From being male to having an underlying health conditions, a number of factors are known to increase your risk of coronavirus.
But a new study has warned that another factor may increase your risk of severe disease – being bald.
Researchers from West Virginia University have warned that bald men are 40% more likely to end up in hospital with coronavirus.
In the study, the researchers analysed data from 2,000 British men from the UK Biobank – a huge dataset of 500,000 people, collected over the past 14 years.
The men were categorised into four groups – those with no hair loss, those with slight hair loss, those with moderate hair loss and those with severe hair loss.
The analysis revealed that 15% of men with no hair loss were diagnosed with Covid-19, while 17% with slight hair loss were diagnosed with the disease.
However, 18% often the men with moderate hair loss contracted Covid-19, and 20% of those with severe hair loss were diagnosed with the disease.
Overall, this suggests that bald men are 40% more likely to test positive than those with a full head of hair.
The researchers highlight that there could be several other factors at play, including ethnicity and age.
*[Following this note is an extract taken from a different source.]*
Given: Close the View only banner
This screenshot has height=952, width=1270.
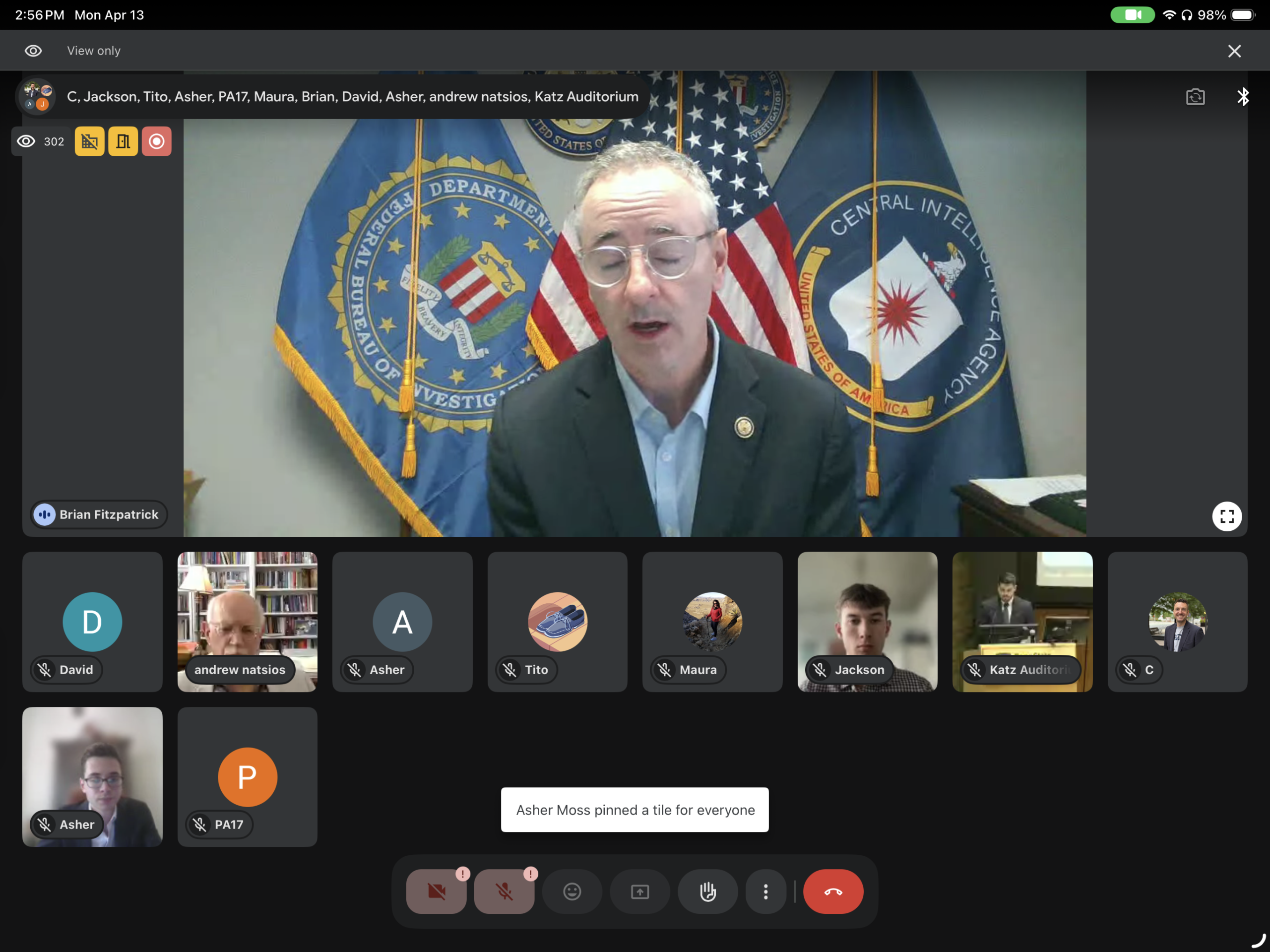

However, this isn’t the first time that a link has been drawn between baldness and coronavirus risk.
Last month, Brown University’s Professor Carlos Wambier conducted two studies in Spain which found that a disproportionately high number of men with male pattern baldness were taken to hospital with coronavirus.
The first study found of 71% of the 41 patients examined with Covid-19 in Spanish hospitals were bald, with the background rate of baldness for white men of a similar age to the patients between 31 and 53%.
The second study, which was published in the Journal of the American Academy of Dermatology, found 79% of the 122 male coronavirus patients in Madrid hospitals were bald.